SHS students raising money for handicapped play equipment
When their first idea to help children in the hospital fell through, Somerset High School students Taylor Sporleder and Danielle Flandrick had to think quickly to find a new project idea that still allowed them to help children in their school district.
"We thought about the children we could impact in our school district and made the realization that the playground had not changed since our years of going to school there, or even at all," Sporleder said. "We had noticed there was no way a child in a wheelchair could interact with the rest of their peers with the equipment supplied. Our project is to earn enough money to buy equipment that is used for handicapped children to be active on the playground as well as the other kids."
The pair have been fundraising to raise money for their project — which will include handicapped accessible playground equipment, including swings and motion boards — for more than a month by holding silent auctions and meat raffles at General Sam's in Somerset.
"General Sam's has been a huge help for us when it comes to our project, they've been very generous to us and we can't thank them enough. The owner of the Deer Locker in Deer Park (Jason Ellingson) donated a quarter of beef to us that we raffled off," Flandrick said. "As well as the owner of Somerset Collison (Gary Poulin), who donated four Vikings tickets that we are in the process of raffling off right now."
The next silent auction and meat raffle will be held at 6:30 p.m.
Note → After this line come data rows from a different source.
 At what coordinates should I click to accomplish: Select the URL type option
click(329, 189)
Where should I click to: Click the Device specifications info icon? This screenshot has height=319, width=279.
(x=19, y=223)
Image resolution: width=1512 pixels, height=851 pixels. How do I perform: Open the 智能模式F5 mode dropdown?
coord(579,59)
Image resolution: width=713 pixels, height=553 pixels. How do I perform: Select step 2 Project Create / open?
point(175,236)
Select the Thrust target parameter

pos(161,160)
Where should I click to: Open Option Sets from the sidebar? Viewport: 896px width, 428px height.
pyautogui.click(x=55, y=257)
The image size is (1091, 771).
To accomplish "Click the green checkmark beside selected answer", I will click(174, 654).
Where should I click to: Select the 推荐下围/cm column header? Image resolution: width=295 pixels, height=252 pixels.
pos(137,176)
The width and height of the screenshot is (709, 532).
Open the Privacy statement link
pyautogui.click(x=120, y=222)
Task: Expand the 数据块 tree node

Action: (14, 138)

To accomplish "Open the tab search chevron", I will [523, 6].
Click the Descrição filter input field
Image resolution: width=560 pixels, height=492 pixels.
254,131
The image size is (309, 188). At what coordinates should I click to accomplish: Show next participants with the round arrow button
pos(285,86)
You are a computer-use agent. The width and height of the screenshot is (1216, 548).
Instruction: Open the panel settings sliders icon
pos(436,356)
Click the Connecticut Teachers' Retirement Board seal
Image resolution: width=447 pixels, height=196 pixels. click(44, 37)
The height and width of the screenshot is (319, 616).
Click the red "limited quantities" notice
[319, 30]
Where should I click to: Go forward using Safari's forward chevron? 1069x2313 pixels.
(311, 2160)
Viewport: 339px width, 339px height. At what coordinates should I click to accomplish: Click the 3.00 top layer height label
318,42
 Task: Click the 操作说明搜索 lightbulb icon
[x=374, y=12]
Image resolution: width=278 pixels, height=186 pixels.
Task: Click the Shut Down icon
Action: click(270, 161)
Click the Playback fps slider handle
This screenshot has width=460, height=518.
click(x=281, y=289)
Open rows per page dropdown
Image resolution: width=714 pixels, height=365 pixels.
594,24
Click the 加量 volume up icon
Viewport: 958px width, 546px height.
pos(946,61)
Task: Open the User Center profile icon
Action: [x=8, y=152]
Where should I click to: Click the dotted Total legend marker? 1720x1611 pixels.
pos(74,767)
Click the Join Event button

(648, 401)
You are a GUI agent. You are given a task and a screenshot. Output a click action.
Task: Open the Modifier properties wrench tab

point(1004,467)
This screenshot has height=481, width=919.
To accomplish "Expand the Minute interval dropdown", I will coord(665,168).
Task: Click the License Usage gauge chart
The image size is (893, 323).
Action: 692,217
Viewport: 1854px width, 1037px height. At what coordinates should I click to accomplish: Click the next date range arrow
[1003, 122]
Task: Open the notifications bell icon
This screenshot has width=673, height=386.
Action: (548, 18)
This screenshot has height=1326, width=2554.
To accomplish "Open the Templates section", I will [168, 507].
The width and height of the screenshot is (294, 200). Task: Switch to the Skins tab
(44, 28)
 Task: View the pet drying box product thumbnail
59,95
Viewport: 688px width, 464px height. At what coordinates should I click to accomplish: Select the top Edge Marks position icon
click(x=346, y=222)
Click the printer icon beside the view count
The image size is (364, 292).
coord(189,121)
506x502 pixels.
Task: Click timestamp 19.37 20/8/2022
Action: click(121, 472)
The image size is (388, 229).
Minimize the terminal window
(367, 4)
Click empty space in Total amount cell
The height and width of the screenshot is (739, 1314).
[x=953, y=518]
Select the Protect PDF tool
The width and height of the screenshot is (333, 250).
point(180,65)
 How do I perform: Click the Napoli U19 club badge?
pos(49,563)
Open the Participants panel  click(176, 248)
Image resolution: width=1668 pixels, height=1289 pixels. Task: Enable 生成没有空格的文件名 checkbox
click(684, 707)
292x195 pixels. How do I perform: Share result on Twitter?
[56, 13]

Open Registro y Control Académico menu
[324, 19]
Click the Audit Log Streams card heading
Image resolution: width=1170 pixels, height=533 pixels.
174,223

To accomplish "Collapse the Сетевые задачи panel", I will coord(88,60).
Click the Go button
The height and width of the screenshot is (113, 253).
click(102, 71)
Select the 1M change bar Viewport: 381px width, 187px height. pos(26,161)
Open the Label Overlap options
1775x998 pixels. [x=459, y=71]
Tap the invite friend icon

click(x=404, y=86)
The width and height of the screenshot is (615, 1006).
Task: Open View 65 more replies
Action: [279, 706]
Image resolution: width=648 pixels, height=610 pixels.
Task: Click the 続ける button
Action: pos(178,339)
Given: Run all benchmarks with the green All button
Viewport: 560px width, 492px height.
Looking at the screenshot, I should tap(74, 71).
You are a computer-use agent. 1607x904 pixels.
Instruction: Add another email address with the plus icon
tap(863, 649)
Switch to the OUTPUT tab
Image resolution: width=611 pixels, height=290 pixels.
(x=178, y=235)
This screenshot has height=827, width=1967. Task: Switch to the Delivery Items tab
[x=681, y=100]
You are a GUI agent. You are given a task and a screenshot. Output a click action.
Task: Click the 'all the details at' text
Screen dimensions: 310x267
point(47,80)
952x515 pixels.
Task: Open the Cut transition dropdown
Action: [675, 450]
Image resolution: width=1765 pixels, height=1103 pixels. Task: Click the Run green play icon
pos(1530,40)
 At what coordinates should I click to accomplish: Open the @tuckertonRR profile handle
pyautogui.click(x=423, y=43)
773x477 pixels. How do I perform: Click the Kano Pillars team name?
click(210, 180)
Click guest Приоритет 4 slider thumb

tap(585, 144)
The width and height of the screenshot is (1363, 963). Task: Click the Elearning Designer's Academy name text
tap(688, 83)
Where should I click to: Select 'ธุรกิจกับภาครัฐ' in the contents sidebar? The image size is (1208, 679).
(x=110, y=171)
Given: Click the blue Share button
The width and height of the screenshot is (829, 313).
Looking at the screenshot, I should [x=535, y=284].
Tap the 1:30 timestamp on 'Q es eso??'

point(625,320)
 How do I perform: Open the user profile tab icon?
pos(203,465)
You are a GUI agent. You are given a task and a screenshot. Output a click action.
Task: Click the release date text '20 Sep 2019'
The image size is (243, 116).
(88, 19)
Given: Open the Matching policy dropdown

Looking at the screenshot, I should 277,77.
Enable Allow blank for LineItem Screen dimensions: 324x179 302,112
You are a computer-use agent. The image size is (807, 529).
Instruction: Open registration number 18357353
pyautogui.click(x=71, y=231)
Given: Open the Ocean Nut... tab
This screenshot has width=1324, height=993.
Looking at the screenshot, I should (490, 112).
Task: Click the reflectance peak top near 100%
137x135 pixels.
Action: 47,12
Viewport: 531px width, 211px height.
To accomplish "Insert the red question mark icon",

Friday, May 19, at General Sam's.
According to Flandrick, the project will take a lot of collaboration between Sporleder and herself, as well as with the school district in order to get everything squared away so the project can proceed once the funds are raised.
"It's been hard work being fully committed to this goal when we're also full time students, athletes and have jobs," Flandrick said. "Both Taylor and I have visited businesses around town to help with construction but we need to make sure that everything meets the requirements of the company who originally built the playground because of liability issues. Right now we're still in the stages of finding someone who would be willing to donate time and/or materials to put towards the ramps, concrete work, and installation of the new equipment that needs to be put in."
Those interested in making a donation or contacting Sporleder and Flandrick can send an email to firstname.lastname@example.org.
"A child that age needs to have the time to play outside and let off some energy between classes, especially since the workload has grown in the past few years," Sporleder said. "The second reason we chose the elementary school is that a child develops their interaction skills at a young age and if we isolate them from playing on the playground with their classmates then they will never learn how to make friends when they are older and their social skills won't develop."